On Thu, Feb 22, 2024 at 04:42:37PM -0300, Ranier Vilela wrote:
> Can you share exactly script used to create a table?
Stressing the internals of array_out() for the area of the patch is
not that difficult, as we want to quote each element that's returned
in output.
The trick is to have the following to stress the second quoting loop a
maximum:
- a high number of rows.
- a high number of items in the arrays.
- a *minimum* number of characters in each element of the array, with
characters that require quoting.
The best test case I can think of to demonstrate the patch would be
something like that (adjust rows and elts as you see fit):
-- Number of rows
\set rows 6
-- Number of elements
\set elts 4
create table tab as
with data as (
select array_agg(a) as array
from (
select '{'::text
from generate_series(1, :elts) as int(a)) as index(a))
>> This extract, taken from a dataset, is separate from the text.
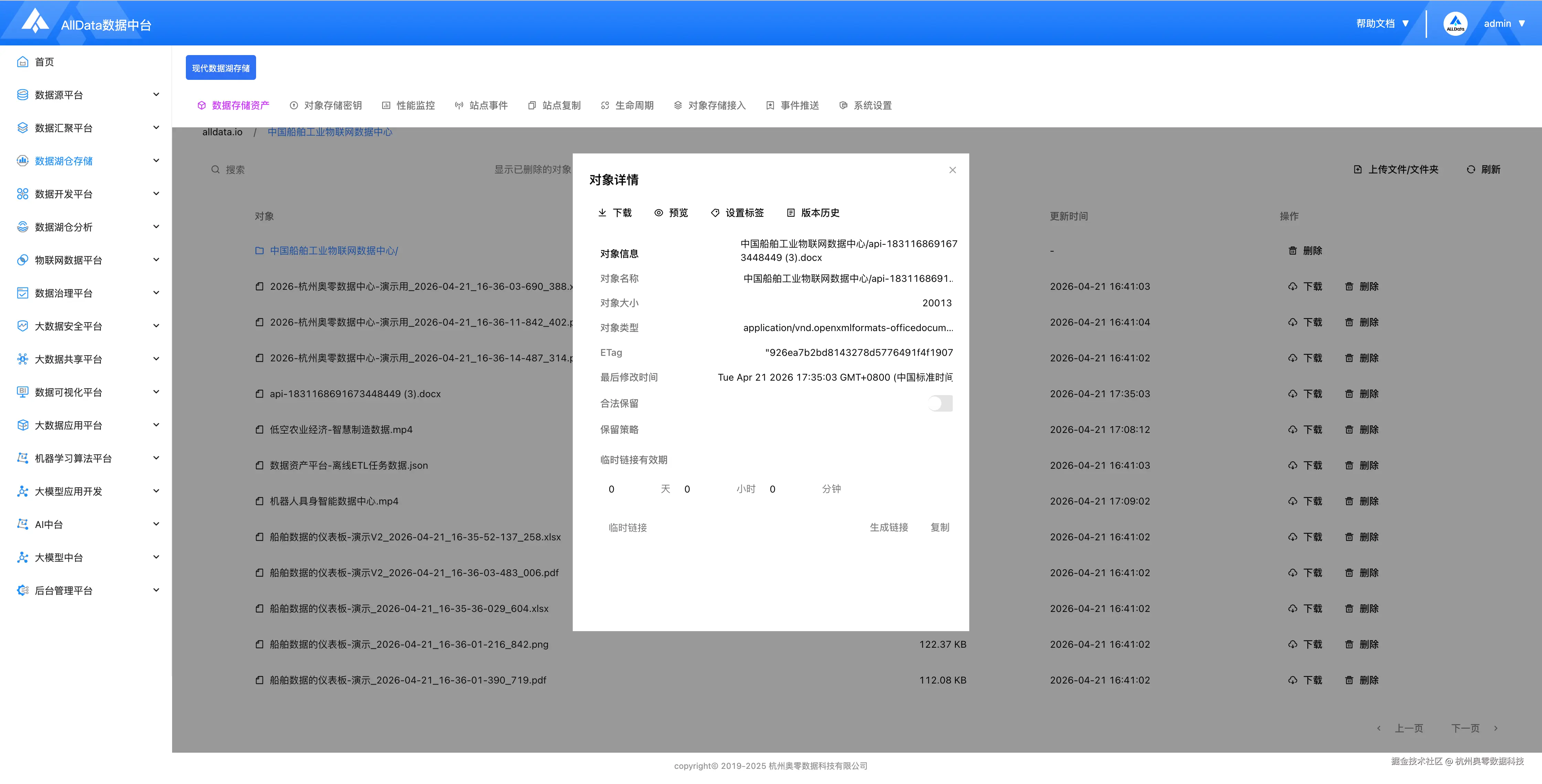Viewport: 1542px width, 784px height.
Task: Click the 上传文件/文件夹 upload icon
Action: (1357, 169)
select data.array from data, generate_series(1,:rows);
Then I get:
array
-------------------
{"{","{","{","{"}
{"{","{","{","{"}
{"{","{","{","{"}
{"{","{","{","{"}
{"{","{","{","{"}
{"{","{","{","{"}
(6 rows)
With "\set rows 100000" and "\set elts 10000", giving 100MB of data
with 100k rows with 10k elements each, I get for HEAD when data is in
shared buffers:
=# copy tab to '/dev/null';
COPY 100000
Time: 48620.927 ms (00:48.621)
And with v3:
=# copy tab to '/dev/null';
COPY 100000
Time: 47993.183 ms (00:47.993)
Profiles don't fundamentally change much, array_out() gets a 30.76% ->
29.72% in self runtime, with what looks like a limited impact to me.
With 1k rows and 1M elements, COPY TO gets reduced from 54338.436 ms
to 54129.978 ms, and a 29.51% -> 29.12% increase (looks like noise).
Perhaps I've hit some noise while running this set of tests, but the
impact of the proposed patch looks very limited to me. If you have a
better set of tests and/or ideas, feel free of course.
--
Michael